Operational requirements for robust systems, controls, risk management, and internal audit functions in Bahrain custody have been updated under the 2026 CBB requirements and modern IIA standards, superseding the older GR-1.1.1, GR-1.1.2, RM-1.1.1 codes.

**Business Plan:** Submit a detailed business plan, including operational procedures for custody, security measures, and disaster recovery plans.

**Module Reference:** CRY-5.1.1 to CRY-5.1.5

**Absolute Segregation:** Crypto-asset platform operators must ensure that client crypto-assets are held separate from their own crypto-assets and are clearly identifiable as client assets (CRY-5.1.1).

**No Commingling:** Client crypto-assets must not be commingled with the operator's proprietary assets (CRY-5.1.2).

**Trust Arrangement:** Client crypto-assets must be held in trust for the clients (CRY-5.1.3).

**Prohibition on Use:** Operators are prohibited from using client crypto-assets for their own account or for the benefit of any other client without explicit, written client consent and regulatory approval (CRY-5.1.4).

**Reconciliation:** Regular reconciliation of client crypto-assets with internal records is mandated (CRY-5.1.5).

A crypto-asset platform operator should maintain appropriate risk management and, where required by its business model, adequate insurance or equivalent financial protections for client-asset safekeeping risks such as cyber incidents, theft, fraud, and operational failures; current U.S. regulatory guidance emphasizes safe-and-sound operations and broader risk controls rather than a universal standalone insurance mandate.

The CBB expects the coverage to be commensurate with the scale and nature of the operator's business and the value of assets under custody. Specific monetary amounts are not typically fixed in the rulebook but are assessed on a case-by-case, risk-based approach.

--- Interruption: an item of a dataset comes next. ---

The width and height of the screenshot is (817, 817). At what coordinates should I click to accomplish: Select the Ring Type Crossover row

**Robust Security:** Operators must implement robust security measures for the custody of crypto-assets (CRY-4.2.1).

**Significant Proportion in Cold Storage:** This includes the use of cold storage (offline storage) for a significant proportion of client assets (CRY-4.2.1).

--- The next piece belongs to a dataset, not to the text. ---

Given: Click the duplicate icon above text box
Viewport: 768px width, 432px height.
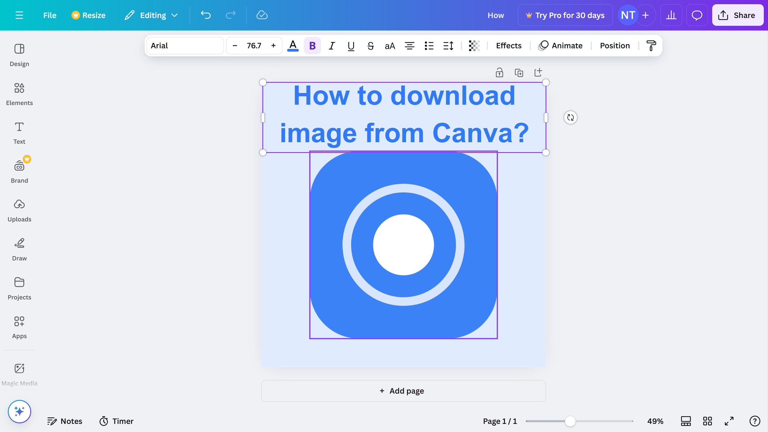Looking at the screenshot, I should pos(519,73).
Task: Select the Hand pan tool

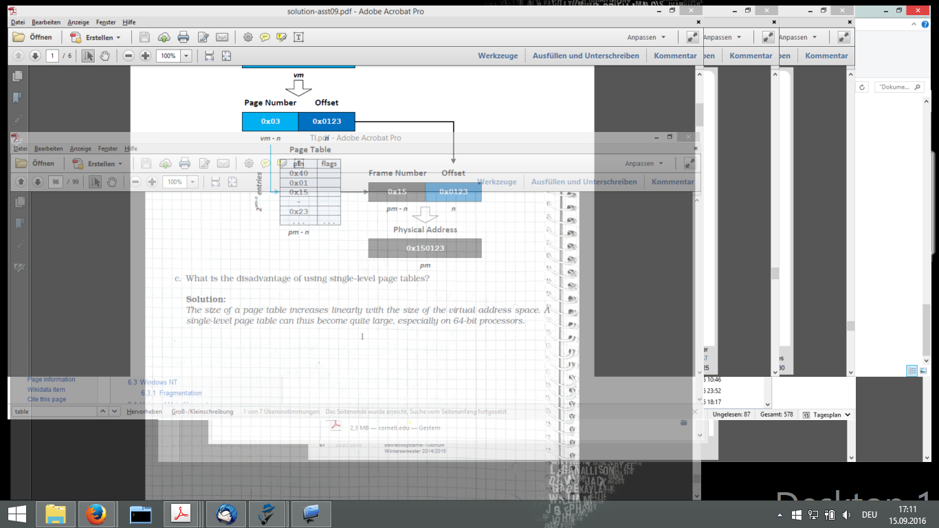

**Policy & Procedures:** Operators are required to have documented policies and procedures for determining the appropriate proportion of assets to be held in cold storage, taking into account factors such as asset type, liquidity needs, and the overall risk profile (CRY-4.2.2).

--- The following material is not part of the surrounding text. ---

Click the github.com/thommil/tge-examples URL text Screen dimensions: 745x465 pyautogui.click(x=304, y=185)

**Key Management:** Secure key generation, storage, and management procedures are also critical (CRY-4.2.3).

**Module Reference:** Module CRY establishes the requirements.

In Bahrain, there is no specific "Class 4 Custody License" or "Module CRY" for crypto-assets. Crypto-asset custody is a regulated crypto-asset service under the Central Bank of Bahrain (CBB) Rulebook, Volume 6 – Crypto-Asset Module (CRA). Only entities holding a CBB crypto-asset service provider licence in the relevant category (e.g., Category 2 or Category 3, which explicitly include "crypto-asset custody") may legally provide custody of accepted crypto-assets within or from Bahrain. The CBB is the licensing and supervisory authority, and licensees must meet requirements on capital, governance, operational controls, cybersecurity, and client asset protection, but the law does not use the separate legal label "qualified custodian" nor a "Class 4 Custody License" for this purpose.

**Continuous Updates:** The CBB's approach is to regularly review and update its rulebooks. Any amendments or new directives would be communicated through CBB circulars or updates to the relevant modules (e.g., updates to Module CRY).